- Work request -
Copy the data precisely, character for character, and leave out every picture.

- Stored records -
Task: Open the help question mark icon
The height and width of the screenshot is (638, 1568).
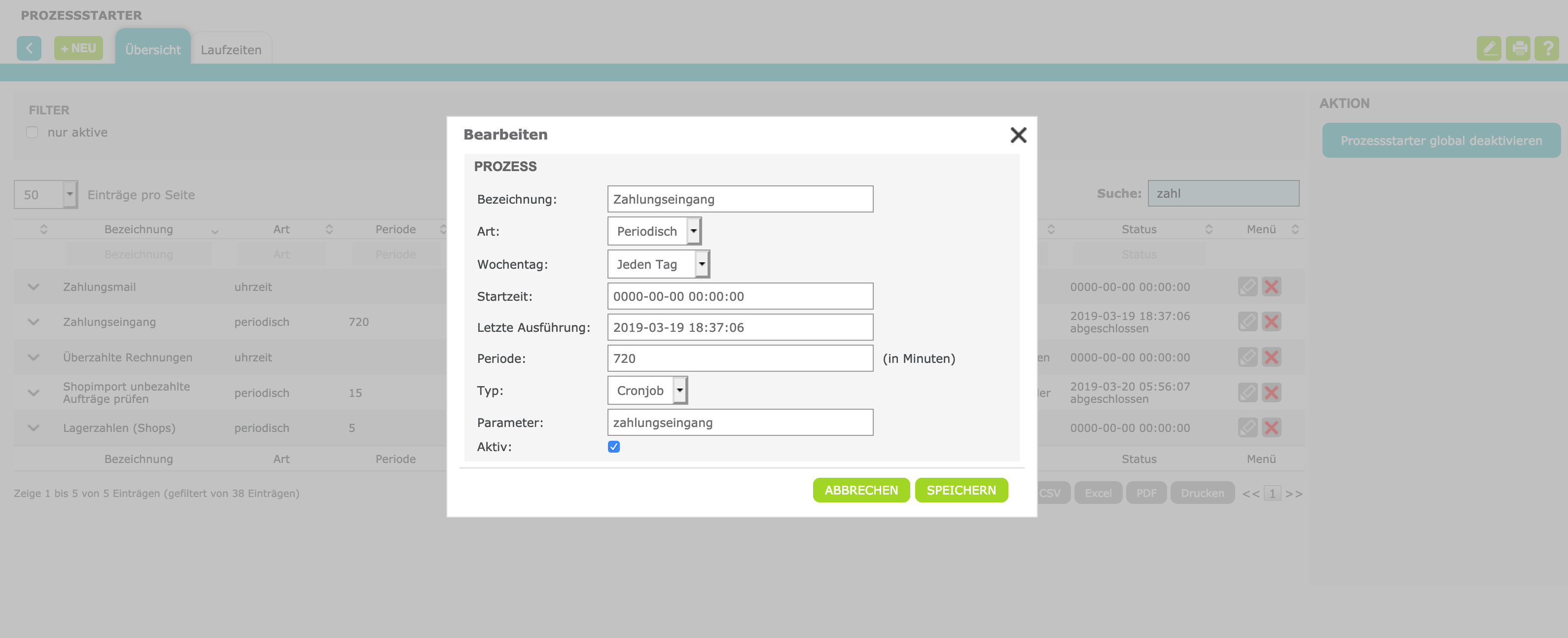Action: pyautogui.click(x=1547, y=48)
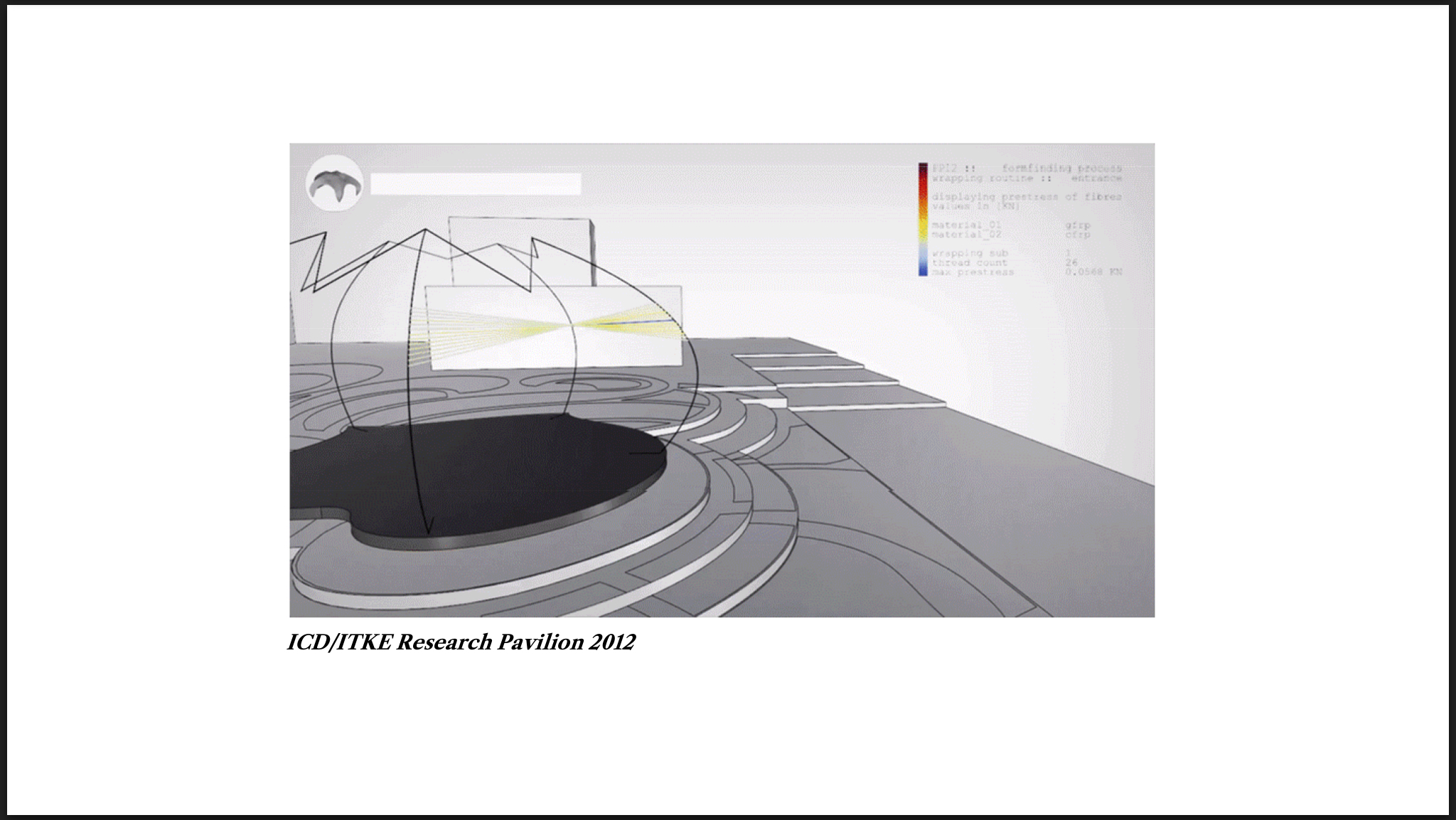1456x820 pixels.
Task: Click the dark red top of color scale
Action: (x=923, y=169)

- Solution to this task -
Task: Open the help question mark icon
The height and width of the screenshot is (638, 1568).
Action: pyautogui.click(x=1547, y=48)
1456x820 pixels.
Task: Click the dark red top of color scale
Action: (x=923, y=169)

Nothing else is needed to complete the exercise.